Shields Manor Bistro
Where fine food and elegance meet in an 1850's home.

In The News

No place like home at Shields Manor Bistro

Tucked into an 1850s house, Bistro serves elegant homestyle fare.

By LAUREN CHAPIN
The Kansas City Star

All's quiet on the western end of Main Street in downtown Platte City. The day's business is finished at the county courthouse, and all the shops and stores, save the Pool Hall, are closed.

Without neon or a garish road sign, there's not much to guide first-time customers to the doors of Shields Manor Bistro, a restaurant/home owned and operated by DeDe and Max Shields. Instead, for almost five years word of mouth has led customers to their doorstep, many traveling from Fort Leavenworth and beyond to dine in their parlor or den. The circa 1850s house is a simple, two-story white wood frame house punctuated by black shutters and a vintage tin roof. There's a pretty wrought-iron arbor, a brick courtyard with patio furniture and two urns, filled not with greenery but with corks from wine bottles. It is one of the few signs that a thriving restaurant has set down roots here.

DeDe, who describes herself as a businesswoman who loves to cook, is chef. Her husband, Max, is host, wine steward, maitre d' and pastry chef. The restaurant is open only three nights a week, and the menu is short: one appetizer, four to five entrees and three or four desserts.

The appetizer is always DeDe's blue cheese shrimp. Six 1-ounce shrimp were deftly sautéed and seasoned with a gloriously garlicky melted blue cheese sauce. Served in a salt-rimmed cobalt martini glass, the shrimp were lovely on their own, and even better dredged in the puddle of sauce that sank to the bottom of the glass.

Twice I ordered the steak au poivre, two thick filets bathing in an exquisite brandy cream sauce. All sorts of flavors and textures interacted: the sweet, tawny sauce, the husky spiciness and almost imperceptible crunch of the peppercorns, the steely flavor of the certified Angus beef.

Both times I was served chunky garlic mashed potatoes, homey ones that I swiped through the cream sauce. I ordered my poivre mild, preferring minimal heat to a blistered tongue. I was told by the waiter that Shields had to show restraint when peppering my filets; she likes the heat.

The skinny green beans, still with a bit of crunch to them, were sprinkled with flaked almonds. It was a lovely, upscale Midwestern meal, and both times I took home leftovers.

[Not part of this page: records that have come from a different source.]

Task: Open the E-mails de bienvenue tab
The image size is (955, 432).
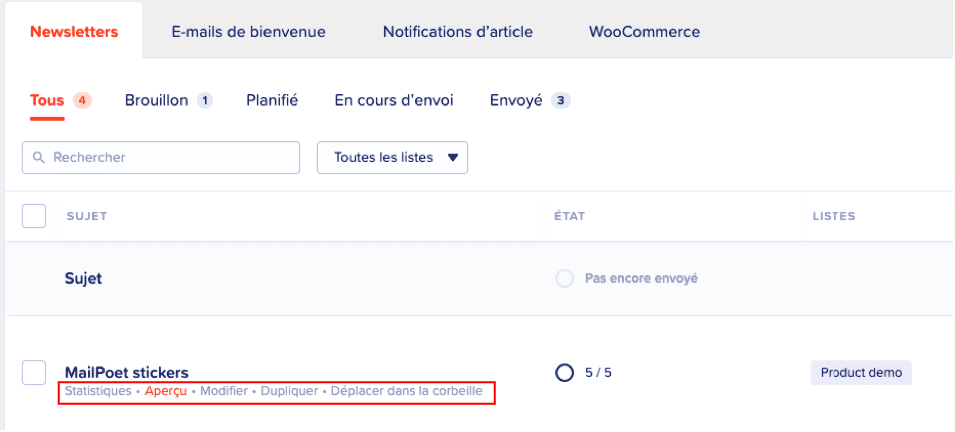Action: [248, 32]
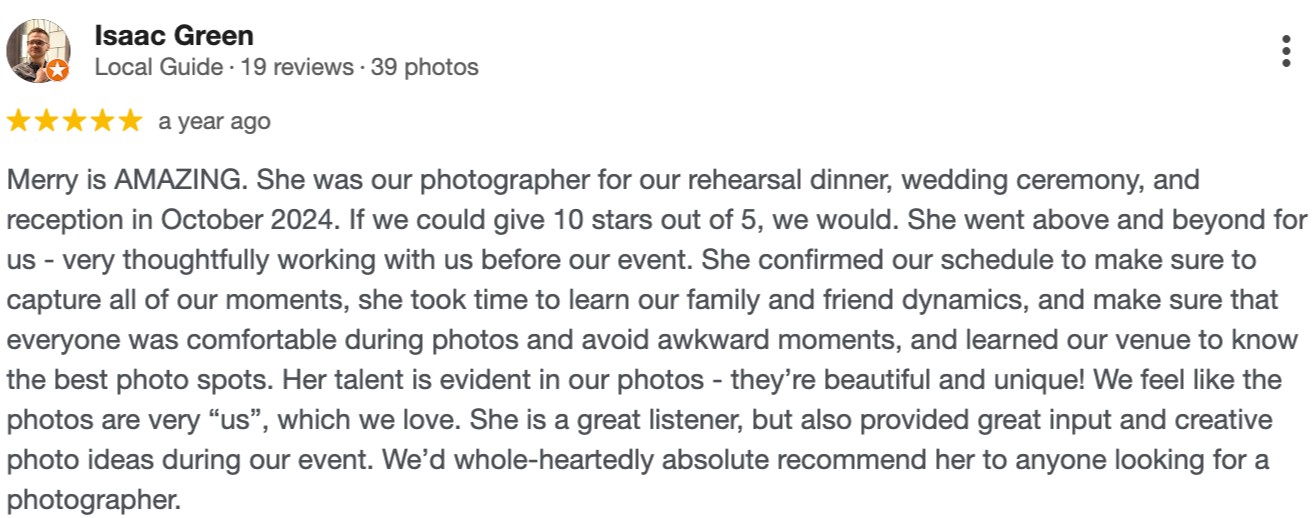The width and height of the screenshot is (1316, 518).
Task: Click the second yellow rating star
Action: (47, 122)
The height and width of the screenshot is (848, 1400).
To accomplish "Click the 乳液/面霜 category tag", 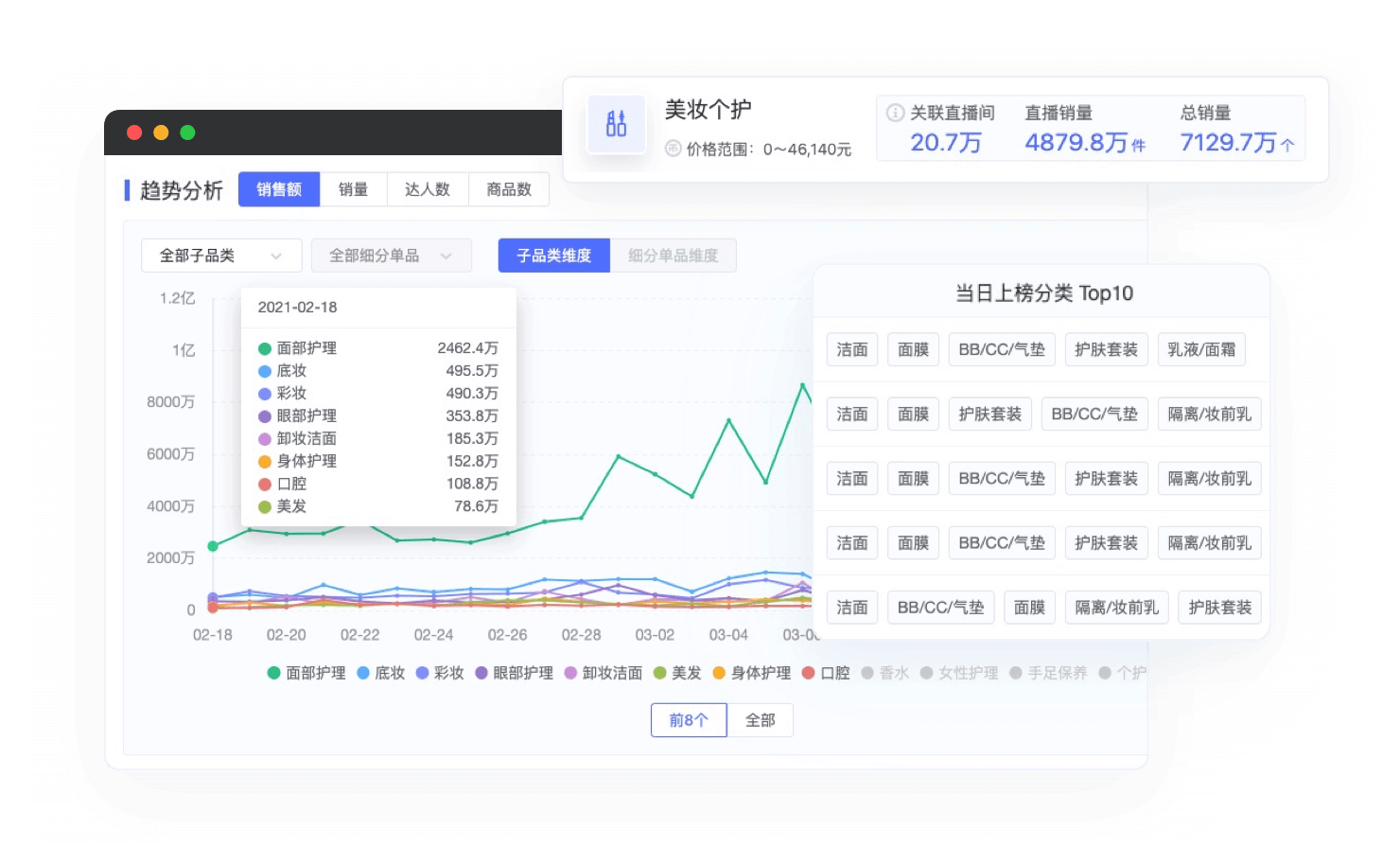I will tap(1200, 349).
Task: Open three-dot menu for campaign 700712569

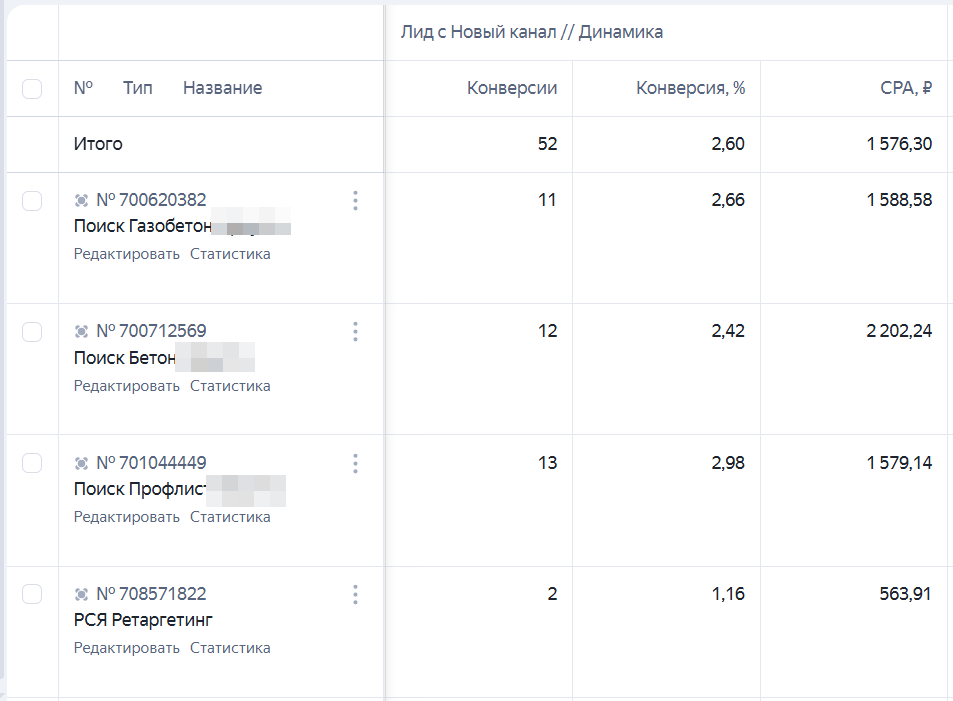Action: [356, 331]
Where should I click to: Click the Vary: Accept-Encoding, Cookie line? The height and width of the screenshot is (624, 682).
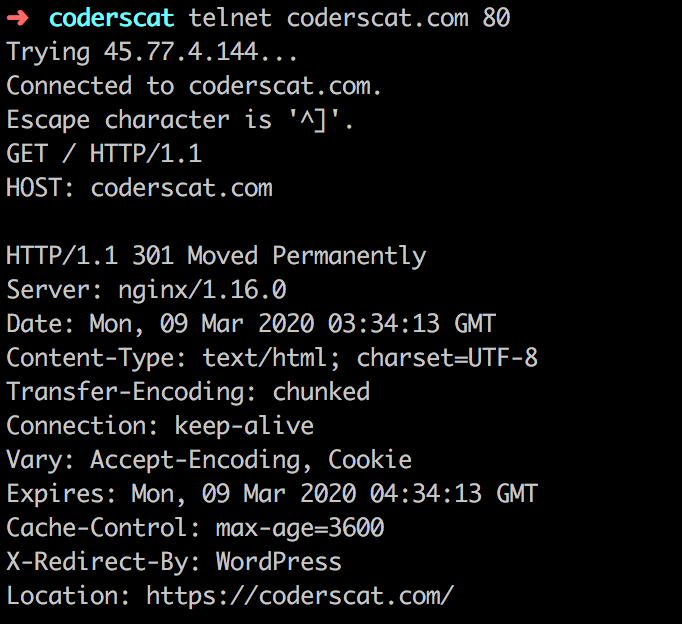pos(209,460)
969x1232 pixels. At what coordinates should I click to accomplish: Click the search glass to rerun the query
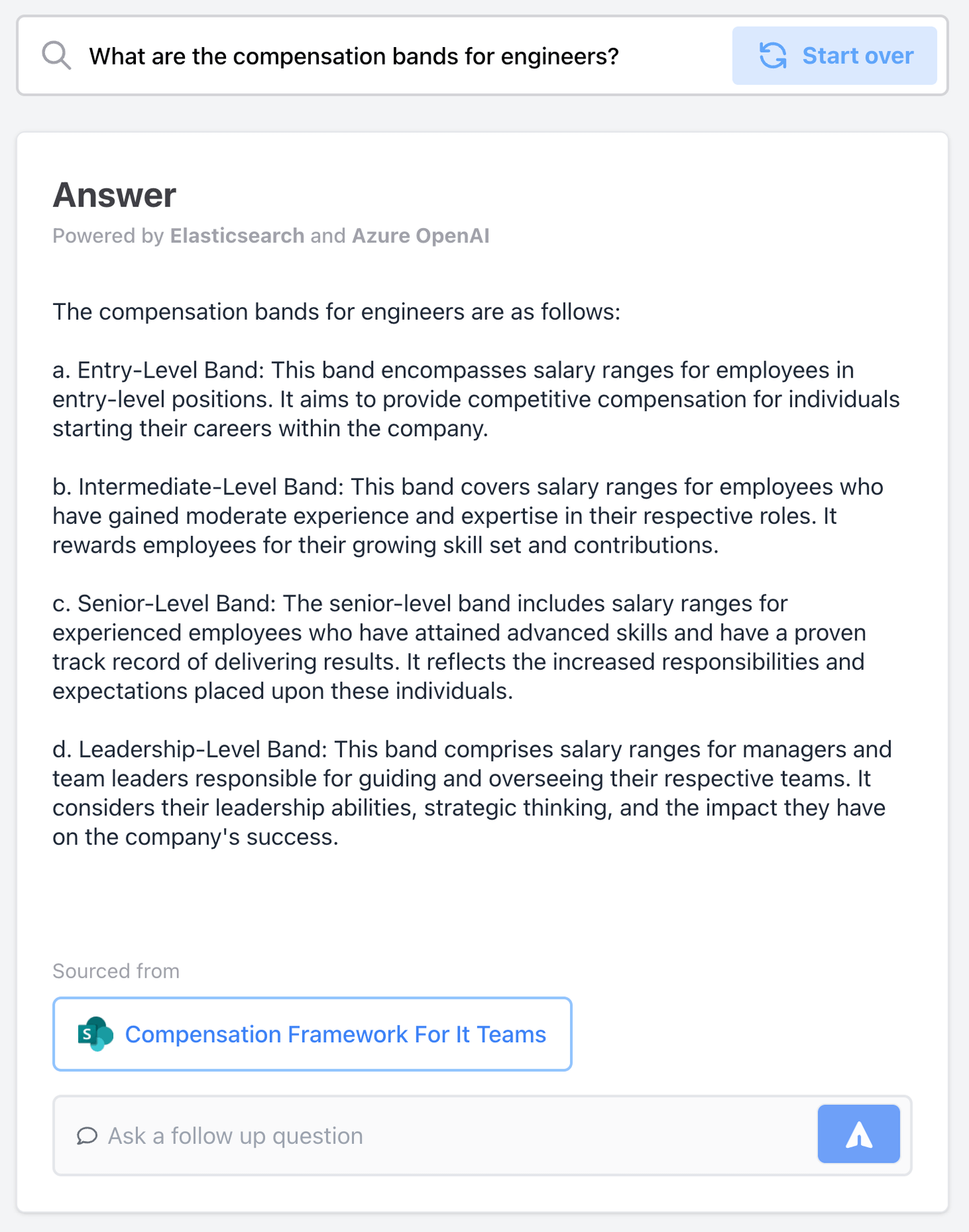[57, 55]
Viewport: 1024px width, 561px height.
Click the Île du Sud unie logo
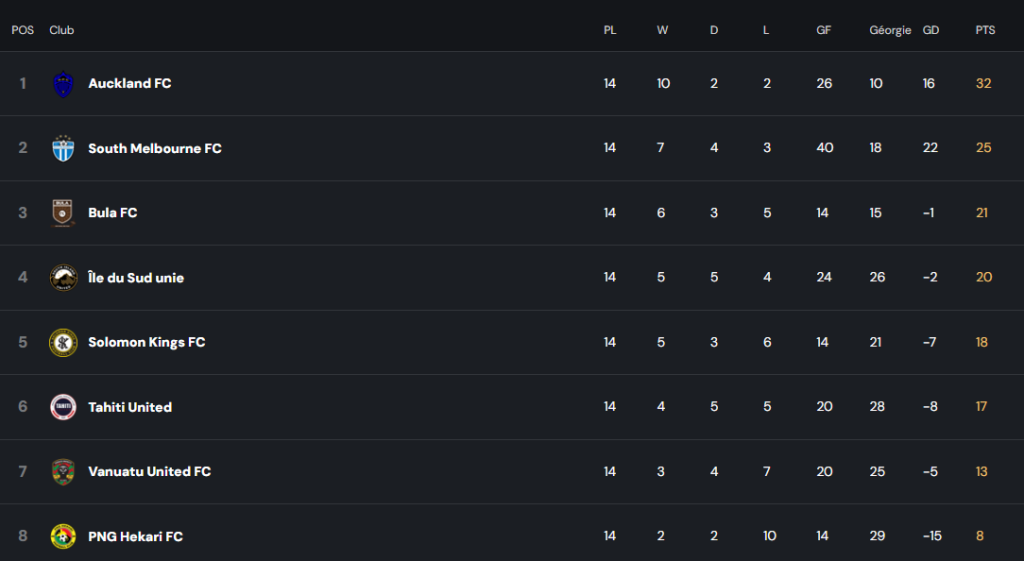coord(63,278)
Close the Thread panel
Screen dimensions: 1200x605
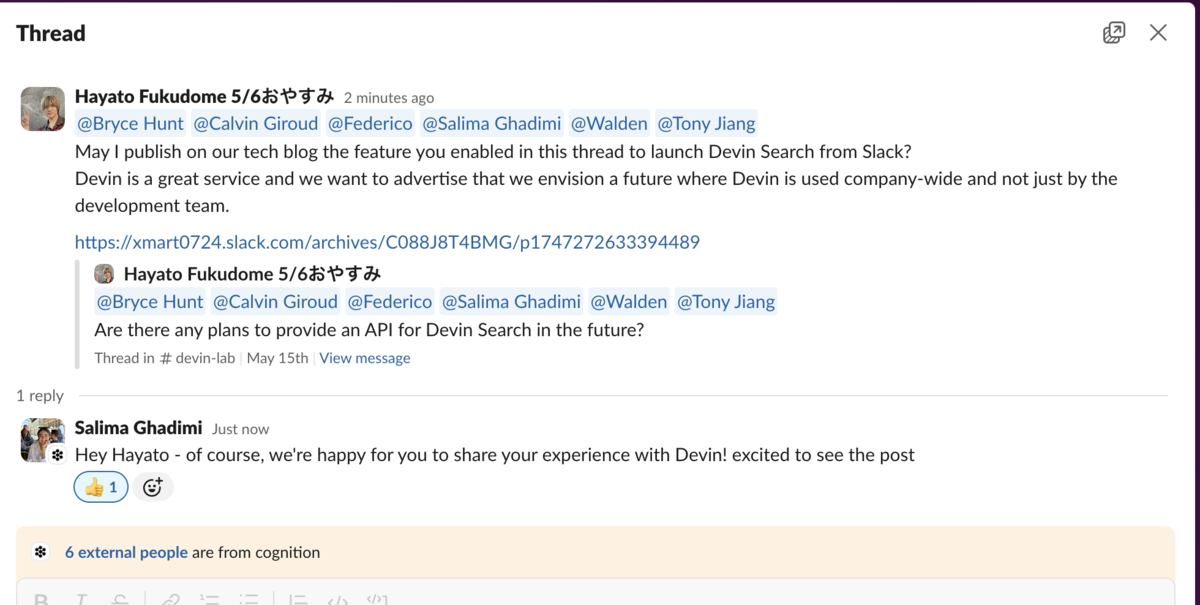(x=1158, y=33)
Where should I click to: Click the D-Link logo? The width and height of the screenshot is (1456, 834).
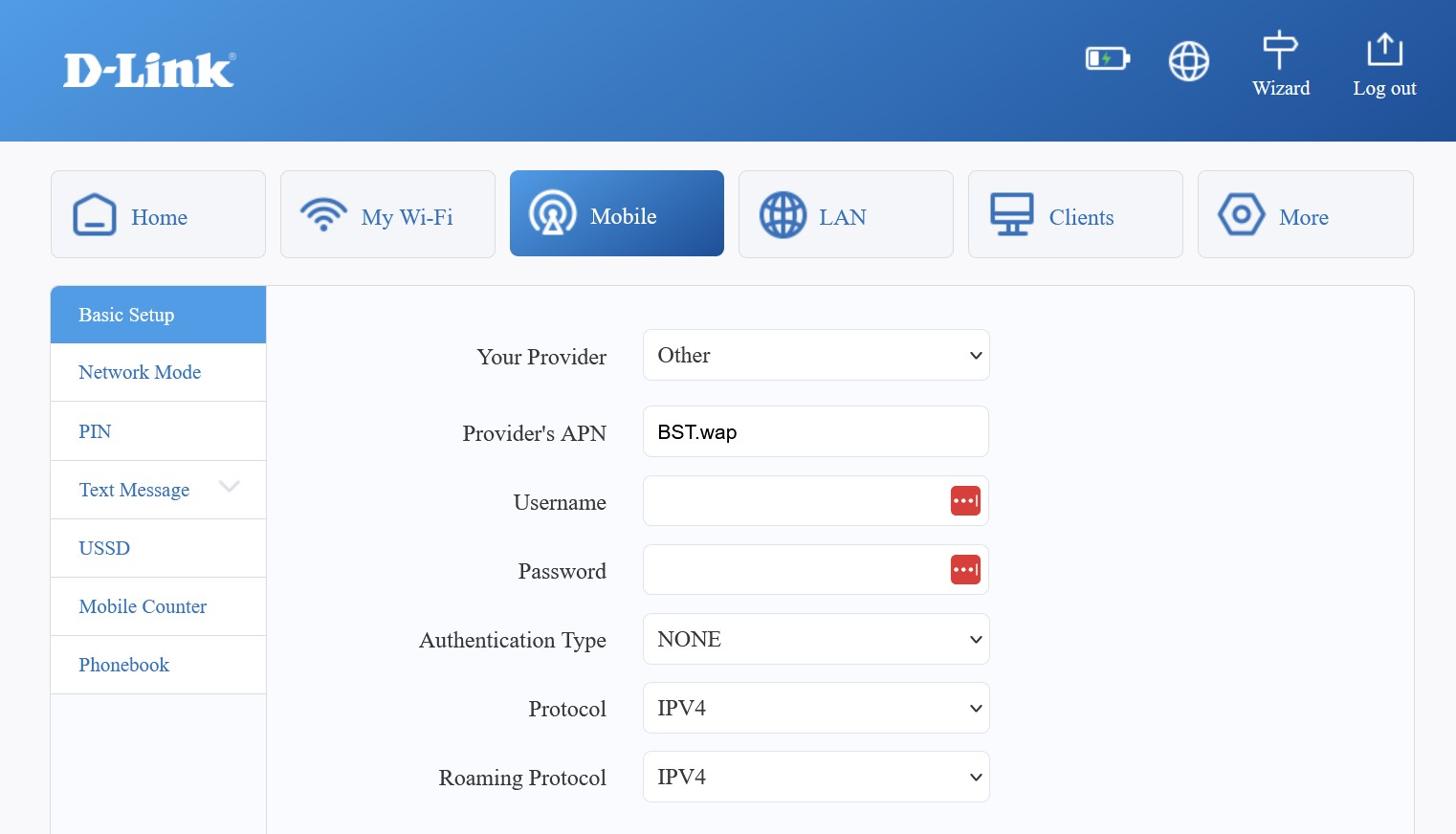(149, 71)
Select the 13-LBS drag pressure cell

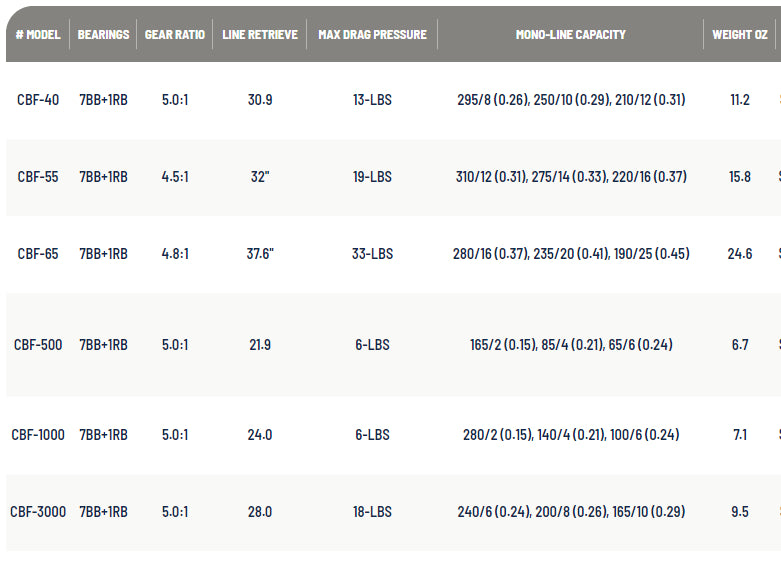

My friend ordered the pork tenderloin with raspberry-chipotle sauce. The thick, juicy slab was all pork should be: tender but not bland. The sauce, as pink as a cherry Popsicle, was sweet beneath a modest bit of heat. My friend ate every bite, including the black beans and rice spooned onto the plate.

Still, when Max came around with the dessert tray, we ordered. I tried the apple pie, made with Jonathan apples. The apples were soft and homey but baked so perfectly they held their shape. The pie was a little bit cinnamon-y, and the crust, which Max makes from scratch, was so delicate it flaked. It was a blue-ribbon pie.

On another visit my dad, a life-long Platte Countian, ordered the Platte County black bottom pie, a walnut and chocolate pie so rich it made me break a sweat. Most of the servers have been with the Shields family from the beginning, and they are genuine and comfortable working in the small rooms. But the environs may feel cramped to some, and the one bathroom is unisex. That same hominess also means that guests often linger.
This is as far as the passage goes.